Given the demonstrated benefit of incorporating immunotherapy in first line treatment of metastatic NSCLC patients without driver mutations, an investigation of the use of local therapy (radiation or resection) for patients on immunotherapy with progression was undertaken. The treatment of oligoprogressive disease in this setting may promote more durable responses both by eliminating selected colonies of tumor cells that develop resistance through immune surveillance escape and possibly by the release of neoantigens with resultant off target abscopal effects.
Methods
This is a retrospective analysis of 40 patients with pathologically diagnosed metastatic NSCLC without driver mutations who were placed on chemoimmunotherapy or immunotherapy with 1st repeat imaging showing at least stable disease (SD) who then progressed.

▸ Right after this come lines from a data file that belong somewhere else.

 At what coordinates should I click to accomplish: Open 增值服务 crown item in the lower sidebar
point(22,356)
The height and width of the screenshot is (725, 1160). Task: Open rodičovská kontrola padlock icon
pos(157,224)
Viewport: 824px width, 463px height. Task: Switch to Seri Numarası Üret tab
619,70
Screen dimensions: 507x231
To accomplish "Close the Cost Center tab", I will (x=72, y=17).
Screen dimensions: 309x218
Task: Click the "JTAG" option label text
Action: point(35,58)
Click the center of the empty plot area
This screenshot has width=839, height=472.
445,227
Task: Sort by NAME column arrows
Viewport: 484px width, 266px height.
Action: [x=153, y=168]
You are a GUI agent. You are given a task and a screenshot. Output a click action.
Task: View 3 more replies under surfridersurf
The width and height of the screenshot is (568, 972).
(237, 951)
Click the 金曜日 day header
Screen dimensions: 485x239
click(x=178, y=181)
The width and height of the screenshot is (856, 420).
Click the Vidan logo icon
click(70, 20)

We compared mPFS in patients who received local therapy (for ≤3 sites of disease) versus a control group who switched therapy for progression of disease and evaluated post local therapy PFS, which was defined as time from endling local therapy for oligoprogressive disease until radiographic progression while maintaining on the same immunotherapy.
Results
Of 40 patients, 52.5% were male, 47.5% were female, median aged 69 years old (ranged 43-83), 80% White, 12.5% Black, 5% Asian, and 2.5% Latino. The mPFS was 40.7 months (n = 7, 95% CI 0-107.94) in the oligoprogressive group vs 7.6 months (n = 33, CI 4.65-10.55) in the control immunotherapy group (p = 0.046). Based on Cox regression for age (<70 vs ≥70, p = 0.452), ECOG (0/1 vs 2, p = 0.142), smoking history (no vs yes, p = 0.197), histology (nonsquamous vs squamous, p = 0.693), and line of therapy (1st vs 2+, p = 0.788), there were no significant interactions. The median post local therapy PFS was 6.1 months (n = 11 events, 95% CI 2.65-9.55).
Conclusion
Retrospectively, in selected patients on immunotherapy, the use of local therapy to treat oligoprogressive disease showed a mPFS benefit and a median post local therapy PFS of 6.1 months. While these data are limited by small numbers and the inherent bias of patients who progress with limited disease possibly having more indolent disease, these results do warrant further investigation.